START DATA EXTRACTS

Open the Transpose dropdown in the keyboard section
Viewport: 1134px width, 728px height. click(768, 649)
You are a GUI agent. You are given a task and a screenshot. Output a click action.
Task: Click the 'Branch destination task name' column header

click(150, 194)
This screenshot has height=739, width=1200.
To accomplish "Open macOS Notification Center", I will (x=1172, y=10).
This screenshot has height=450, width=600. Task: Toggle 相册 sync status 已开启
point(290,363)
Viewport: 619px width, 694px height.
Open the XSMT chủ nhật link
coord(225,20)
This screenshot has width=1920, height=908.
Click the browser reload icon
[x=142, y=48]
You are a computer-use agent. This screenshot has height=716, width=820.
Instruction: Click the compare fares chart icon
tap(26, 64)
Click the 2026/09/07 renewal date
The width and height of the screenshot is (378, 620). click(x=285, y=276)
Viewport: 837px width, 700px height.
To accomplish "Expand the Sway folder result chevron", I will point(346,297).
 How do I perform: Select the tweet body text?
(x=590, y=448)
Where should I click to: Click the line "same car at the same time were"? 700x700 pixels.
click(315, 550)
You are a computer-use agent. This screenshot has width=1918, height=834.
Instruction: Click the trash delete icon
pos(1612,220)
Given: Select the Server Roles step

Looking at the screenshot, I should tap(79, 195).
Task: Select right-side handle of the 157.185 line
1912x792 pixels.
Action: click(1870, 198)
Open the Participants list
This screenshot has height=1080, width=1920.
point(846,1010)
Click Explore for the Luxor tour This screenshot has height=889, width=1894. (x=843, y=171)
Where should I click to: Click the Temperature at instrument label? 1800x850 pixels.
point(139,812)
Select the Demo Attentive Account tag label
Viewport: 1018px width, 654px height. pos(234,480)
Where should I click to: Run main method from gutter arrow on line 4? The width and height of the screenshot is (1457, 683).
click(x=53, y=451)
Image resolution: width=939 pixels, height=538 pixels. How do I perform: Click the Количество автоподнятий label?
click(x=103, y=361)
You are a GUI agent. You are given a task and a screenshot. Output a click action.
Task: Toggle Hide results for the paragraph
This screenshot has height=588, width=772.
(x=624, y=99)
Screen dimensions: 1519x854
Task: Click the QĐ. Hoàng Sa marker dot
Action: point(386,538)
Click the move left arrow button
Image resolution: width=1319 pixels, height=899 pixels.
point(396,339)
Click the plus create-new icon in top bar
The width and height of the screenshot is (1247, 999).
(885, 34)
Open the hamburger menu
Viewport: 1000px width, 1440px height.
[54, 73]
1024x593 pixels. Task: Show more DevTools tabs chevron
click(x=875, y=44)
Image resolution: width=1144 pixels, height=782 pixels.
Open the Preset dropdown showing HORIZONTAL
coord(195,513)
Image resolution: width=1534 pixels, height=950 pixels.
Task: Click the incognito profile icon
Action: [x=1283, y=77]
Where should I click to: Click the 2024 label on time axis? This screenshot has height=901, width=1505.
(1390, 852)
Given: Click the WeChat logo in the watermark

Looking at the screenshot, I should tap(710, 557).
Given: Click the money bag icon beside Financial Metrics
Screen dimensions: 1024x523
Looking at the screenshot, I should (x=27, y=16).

END DATA EXTRACTS

— YOUR ASSIGNMENT —
As you read the records above, find each line that contains "computer" and copy it.

— EXPECTED OUTPUT —
You are a computer-use agent. This screenshot has height=716, width=820.
You are a computer-use agent. This screenshot has width=1918, height=834.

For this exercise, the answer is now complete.